EXERCISE INSTRUCTIONS
Every line from the first in the listing below to the line containing "Given: Click the 立即生成 generate button" is to be repeated exactly, and no line past it.

RECORDED DATA

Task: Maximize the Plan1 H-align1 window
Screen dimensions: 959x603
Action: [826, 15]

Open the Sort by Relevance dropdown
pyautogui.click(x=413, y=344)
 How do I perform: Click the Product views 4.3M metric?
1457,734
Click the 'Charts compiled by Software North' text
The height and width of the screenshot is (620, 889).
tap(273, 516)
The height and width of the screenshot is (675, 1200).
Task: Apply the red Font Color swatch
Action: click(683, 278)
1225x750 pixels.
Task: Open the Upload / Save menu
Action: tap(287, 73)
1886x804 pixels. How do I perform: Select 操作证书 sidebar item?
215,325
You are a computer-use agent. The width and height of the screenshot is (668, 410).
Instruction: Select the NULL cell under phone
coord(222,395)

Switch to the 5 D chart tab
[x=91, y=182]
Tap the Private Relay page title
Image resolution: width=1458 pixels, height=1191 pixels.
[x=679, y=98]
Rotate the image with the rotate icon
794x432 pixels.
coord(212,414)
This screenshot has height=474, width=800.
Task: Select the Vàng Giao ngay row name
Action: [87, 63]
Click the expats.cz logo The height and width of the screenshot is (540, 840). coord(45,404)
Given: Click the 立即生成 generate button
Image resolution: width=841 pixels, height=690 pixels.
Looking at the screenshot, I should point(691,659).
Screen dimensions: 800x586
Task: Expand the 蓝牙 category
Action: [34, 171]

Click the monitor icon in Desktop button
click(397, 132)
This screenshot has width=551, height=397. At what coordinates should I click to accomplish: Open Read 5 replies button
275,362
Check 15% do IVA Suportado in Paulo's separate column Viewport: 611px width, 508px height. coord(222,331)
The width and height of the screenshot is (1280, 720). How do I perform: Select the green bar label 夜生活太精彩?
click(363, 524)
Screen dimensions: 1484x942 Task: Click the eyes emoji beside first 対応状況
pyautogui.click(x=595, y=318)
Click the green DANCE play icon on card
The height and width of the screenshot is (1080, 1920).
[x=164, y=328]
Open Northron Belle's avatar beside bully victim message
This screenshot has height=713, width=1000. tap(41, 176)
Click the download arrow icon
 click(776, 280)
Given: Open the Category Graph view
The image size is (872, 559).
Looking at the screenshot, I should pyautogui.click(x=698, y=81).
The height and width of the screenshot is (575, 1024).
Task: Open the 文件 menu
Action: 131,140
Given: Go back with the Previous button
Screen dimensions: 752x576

ANSWER BOX
Task: Maximize the Plan1 H-align1 window
Screen dimensions: 959x603
Action: [826, 15]

Open the Sort by Relevance dropdown
pyautogui.click(x=413, y=344)
 How do I perform: Click the Product views 4.3M metric?
1457,734
Click the 'Charts compiled by Software North' text
The height and width of the screenshot is (620, 889).
tap(273, 516)
The height and width of the screenshot is (675, 1200).
Task: Apply the red Font Color swatch
Action: click(683, 278)
1225x750 pixels.
Task: Open the Upload / Save menu
Action: tap(287, 73)
1886x804 pixels. How do I perform: Select 操作证书 sidebar item?
215,325
You are a computer-use agent. The width and height of the screenshot is (668, 410).
Instruction: Select the NULL cell under phone
coord(222,395)

Switch to the 5 D chart tab
[x=91, y=182]
Tap the Private Relay page title
Image resolution: width=1458 pixels, height=1191 pixels.
[x=679, y=98]
Rotate the image with the rotate icon
794x432 pixels.
coord(212,414)
This screenshot has height=474, width=800.
Task: Select the Vàng Giao ngay row name
Action: [87, 63]
Click the expats.cz logo The height and width of the screenshot is (540, 840). coord(45,404)
Given: Click the 立即生成 generate button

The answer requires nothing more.